August 21, 2009 - Our Lady Peace Climb The Walls
By Al Shipley

Toronto's Our Lady Peace is, like most Canadian bands, much bigger in its home country than in America. Though the band has had a fair amount of success on American radio, Our Lady Peace appears to carry a sense of its diminished status here with it when touring the states. Monday night at the 9:30 Club in Washington, frontman Raine Maida repeatedly thanked the audience for "remembering us" in the four years since the band's last album. The band opened with a crowd-pleasing block of songs that included two of its biggest hits, "Superman's Dead" and "Clumsy," as well as "Innocent," which is now perhaps best known for being butchered by David Cook on American Idol. But when it was time to showcase tracks from the band's recently released album Burn Burn, Maida somewhat sheepishly asked permission to play some new songs.

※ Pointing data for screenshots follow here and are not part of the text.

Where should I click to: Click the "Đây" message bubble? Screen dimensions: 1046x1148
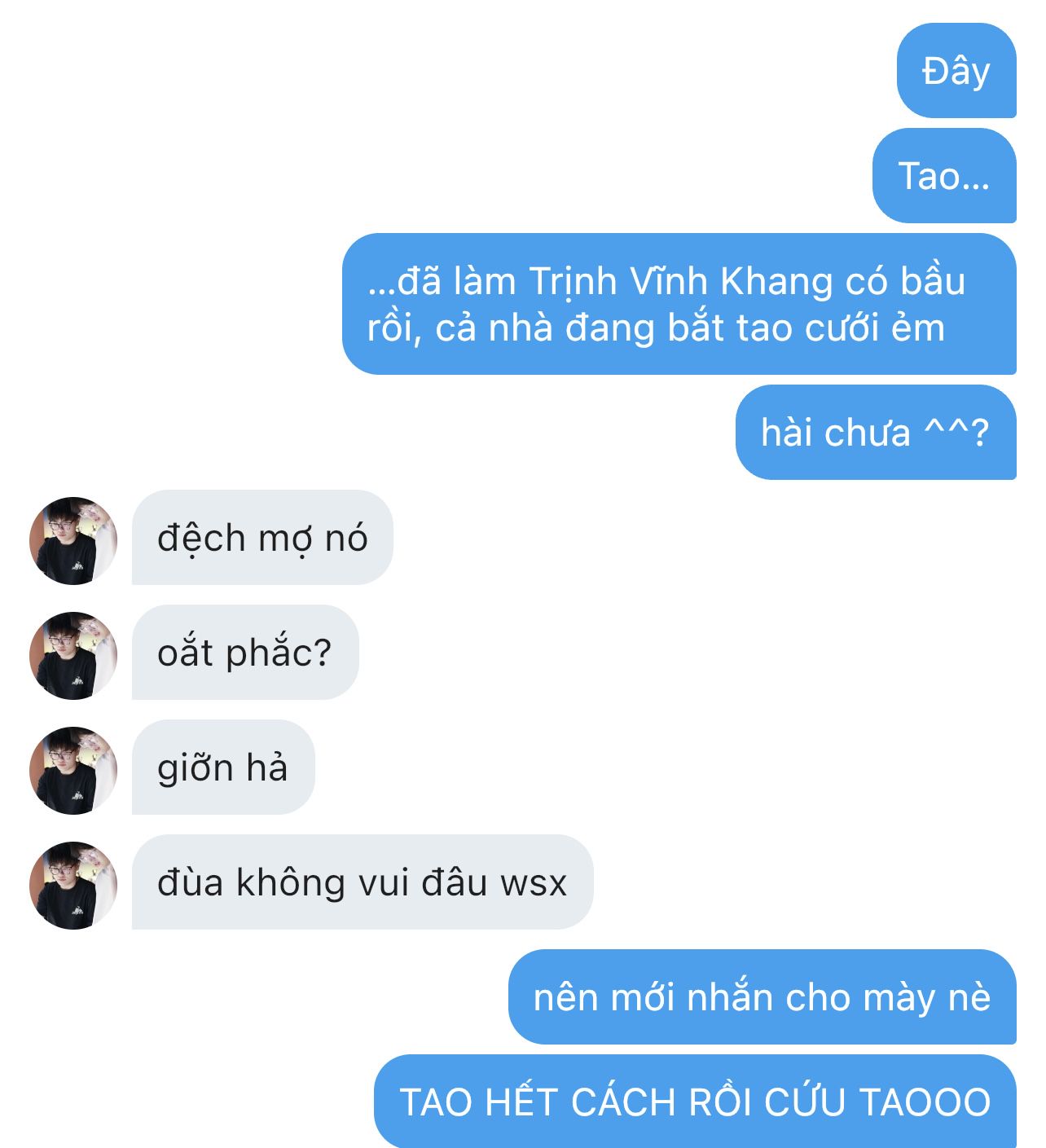click(x=956, y=71)
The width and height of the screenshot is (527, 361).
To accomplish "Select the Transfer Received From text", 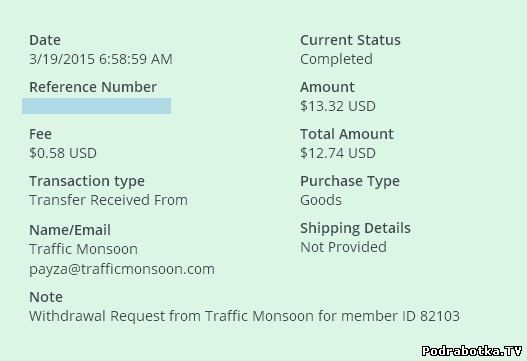I will point(108,200).
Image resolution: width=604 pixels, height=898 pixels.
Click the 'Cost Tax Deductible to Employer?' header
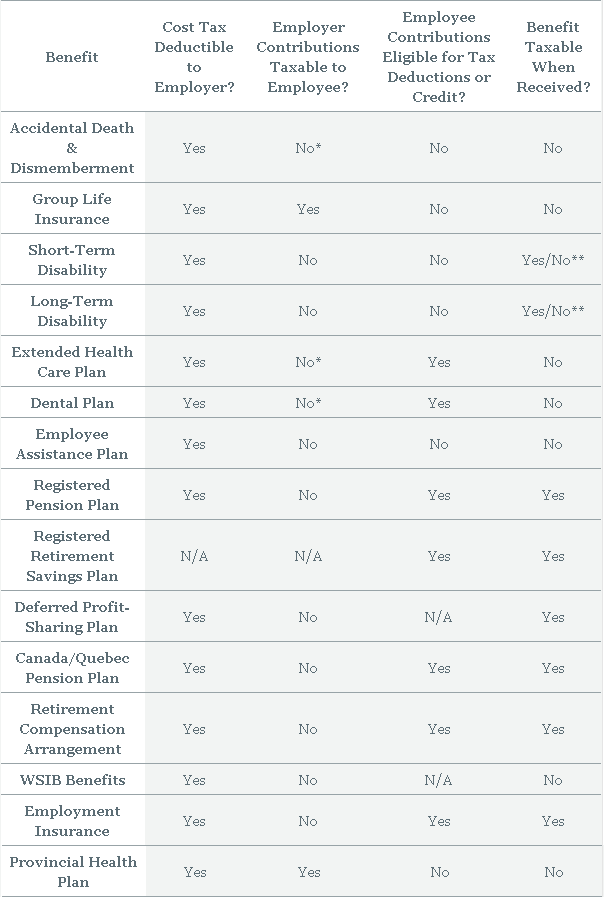coord(194,57)
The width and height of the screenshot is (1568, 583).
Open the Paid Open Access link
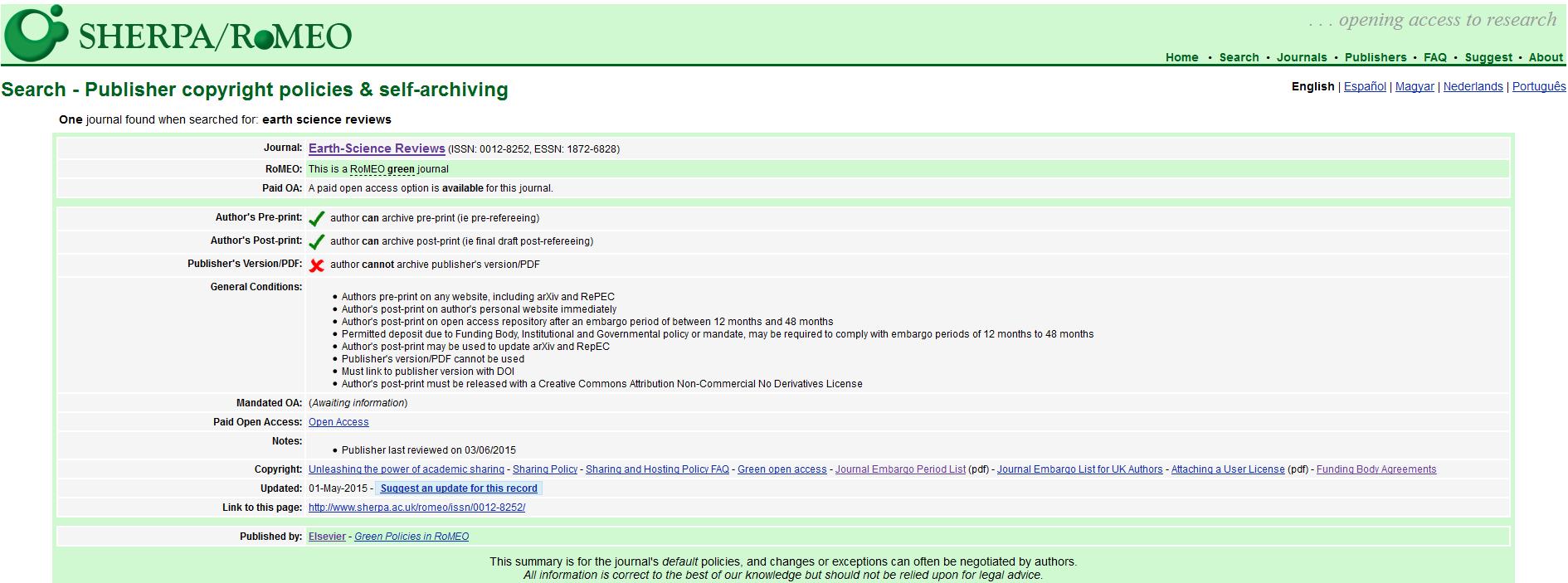coord(338,422)
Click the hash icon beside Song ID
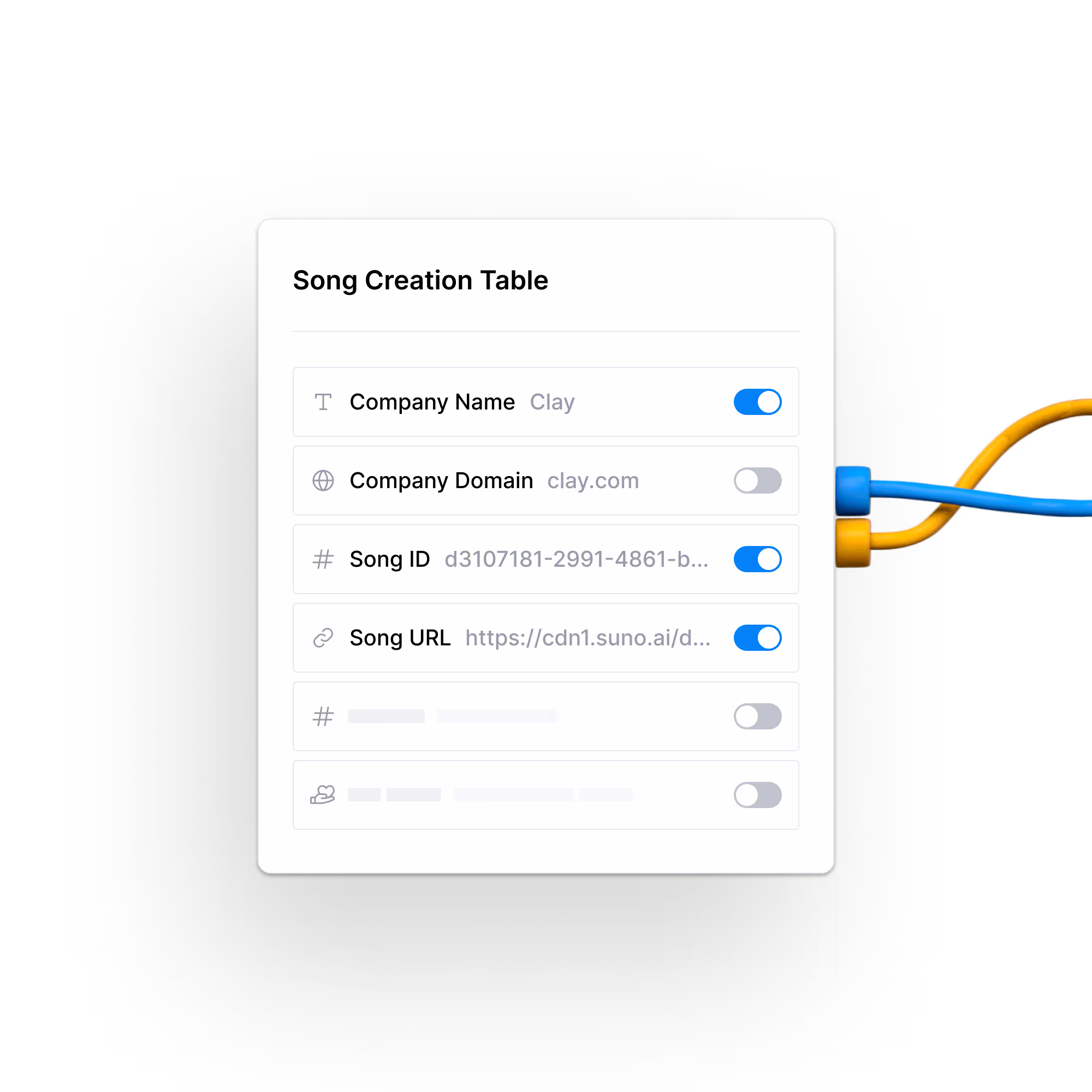 (323, 559)
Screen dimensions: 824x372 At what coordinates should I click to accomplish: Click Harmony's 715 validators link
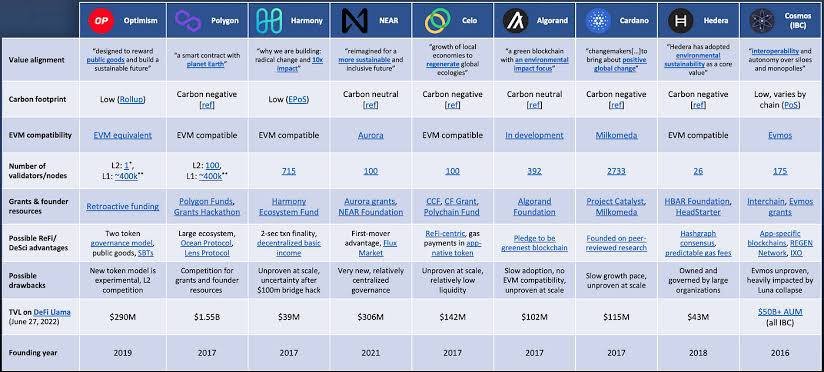[288, 171]
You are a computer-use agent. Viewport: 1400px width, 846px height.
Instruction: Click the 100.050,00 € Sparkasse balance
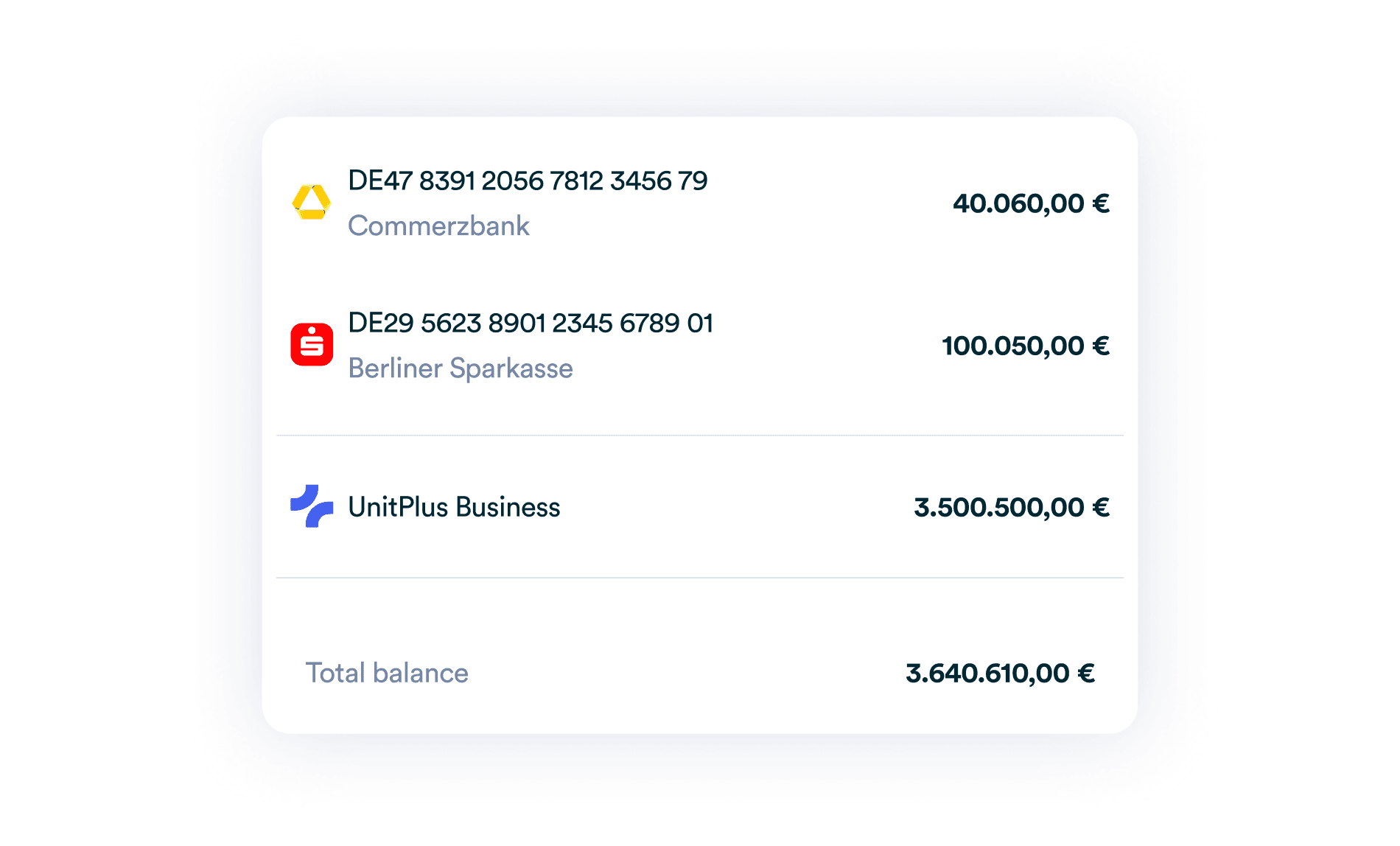point(1026,346)
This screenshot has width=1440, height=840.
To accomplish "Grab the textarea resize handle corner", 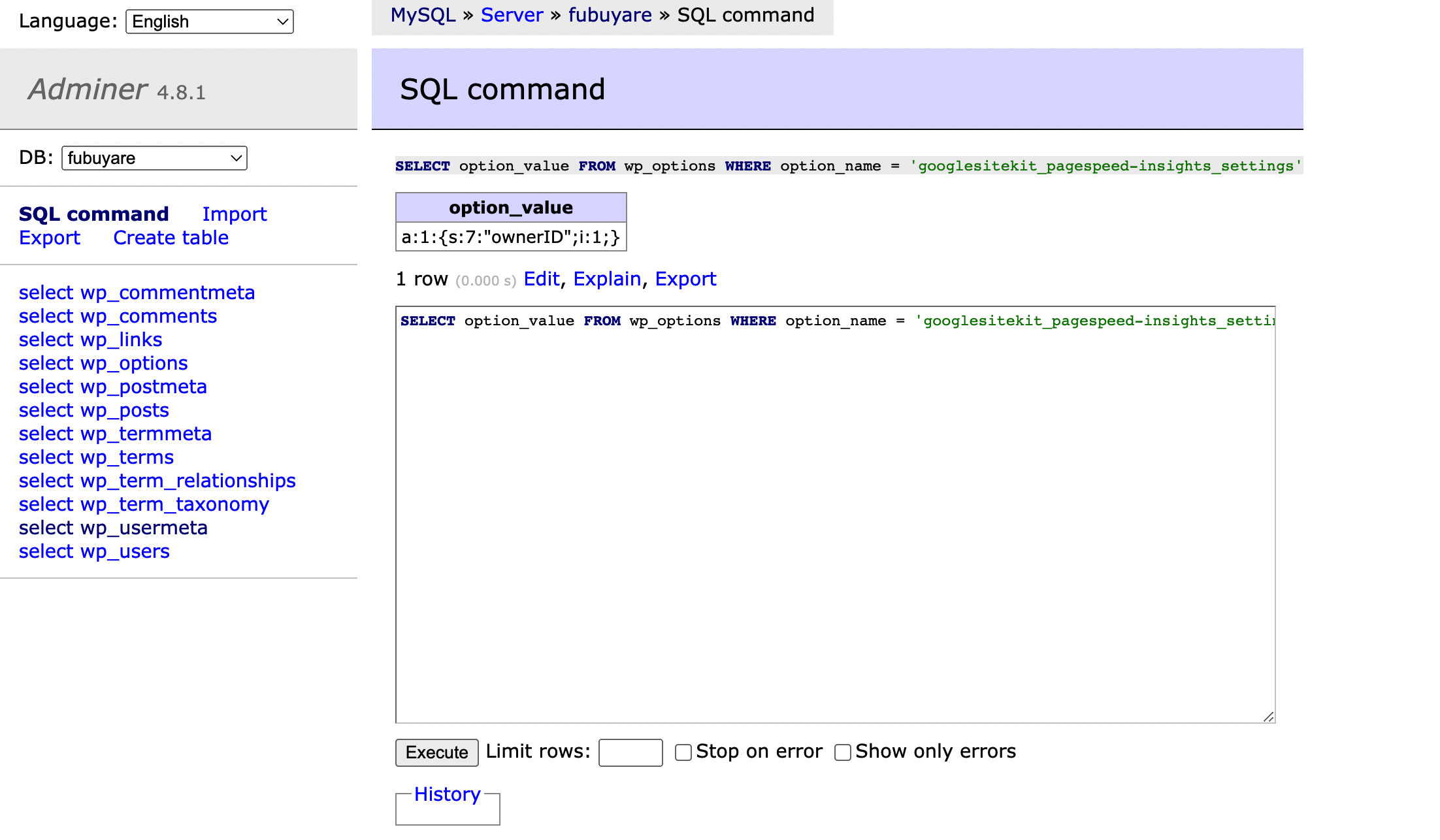I will point(1268,717).
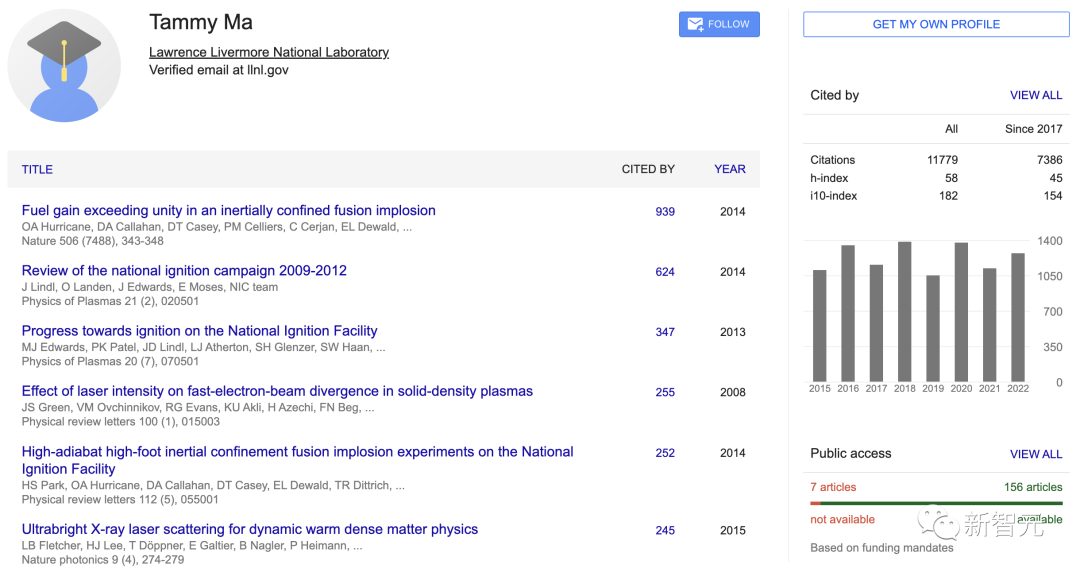
Task: Open the 7 articles not available link
Action: tap(833, 487)
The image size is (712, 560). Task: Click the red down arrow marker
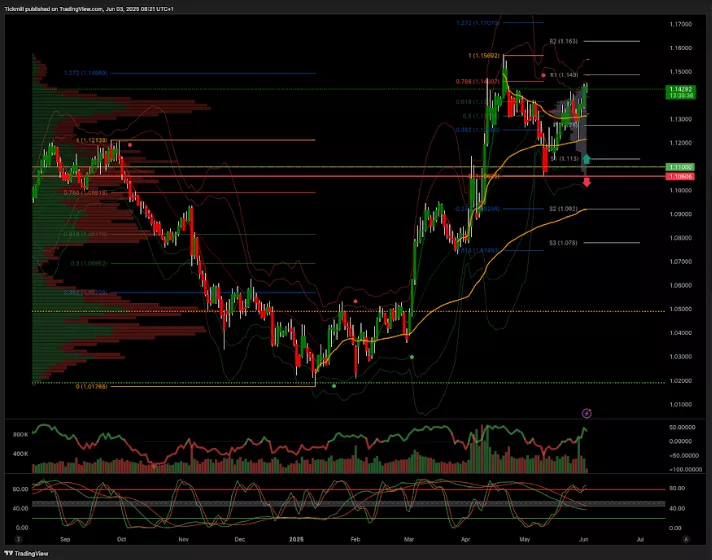click(x=587, y=181)

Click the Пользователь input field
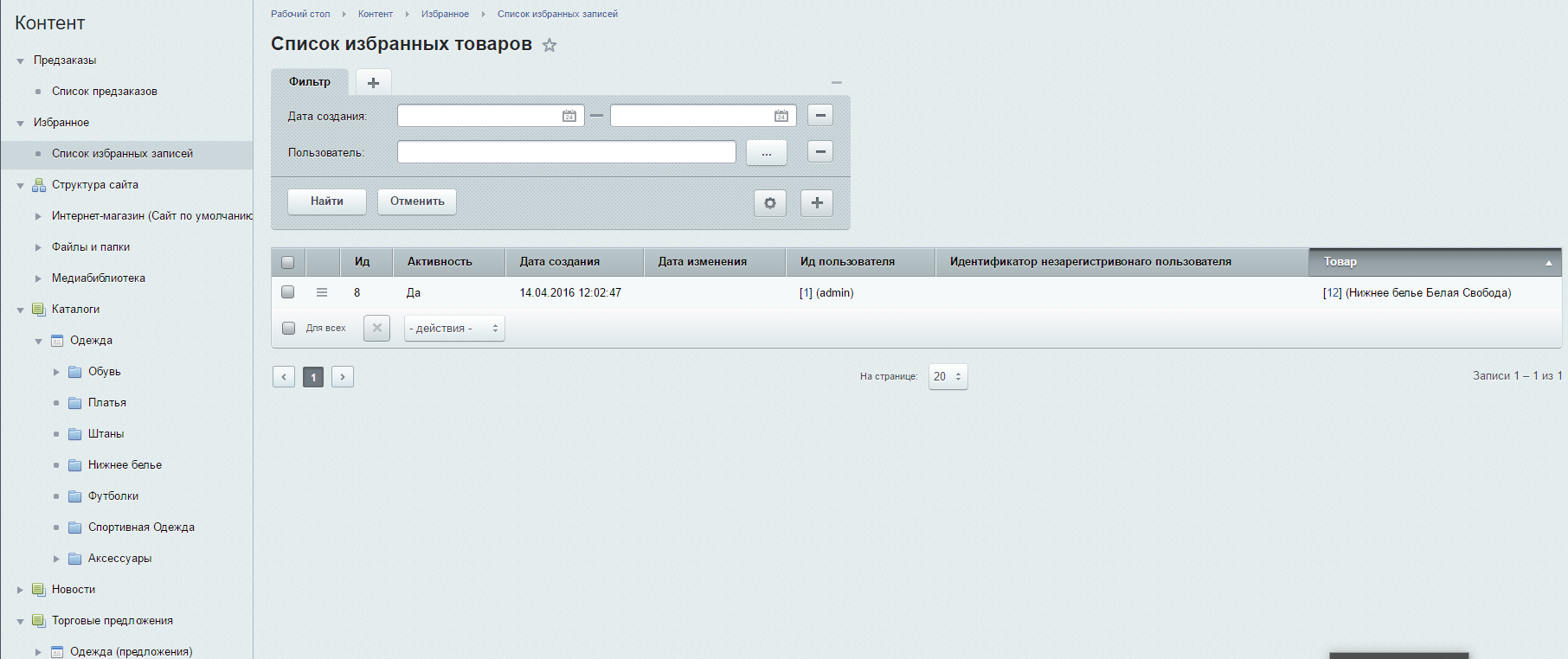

The insecurity, or at least the mock-humble routine, if that's what it was, really wasn't necessary. Our Lady Peace may have been one a gazillion major-label bands to crop up in the wake of grunge in the mid-'90s, but it's one of the few from the era that shares more kinship with a band like U2, unafraid to be a little more grandiose and spiritual and touchy-feely. That sensibility, combined with the band's experience playing larger venues up north, gives its club shows an emotive sense of spectacle that suits its big riffs and soaring choruses. Maida's voice, always swinging between the extremes of a low, nasal croak and an expressive wail, is an odd instrument, but it's also the band's greatest asset. Still, he knew when to let the audience take the lead and sing the chorus to "4 A.M." or the wicked falsetto hook on "Is Anybody Home?"

But the shot in the arm that made the show truly memorable was at the end of the band's set, during the current single "All You Did Was Save My Life," when Maida decided to climb up to the balcony on the right side of the room, something I've never seen anyone attempt in my decade of seeing shows at the 9:30. It may be a pretty standard rock-star stunt, but the leaping and climbing it took to get up there, and the fact that the club's staff looked genuinely freaked out, made it a pretty thrilling moment to cap what was already a pretty great show. Even when the band returned to the stage for an encore that included perhaps its best song, the 1995 breakthrough "Starseed," it was clear the climax of the night had already occurred.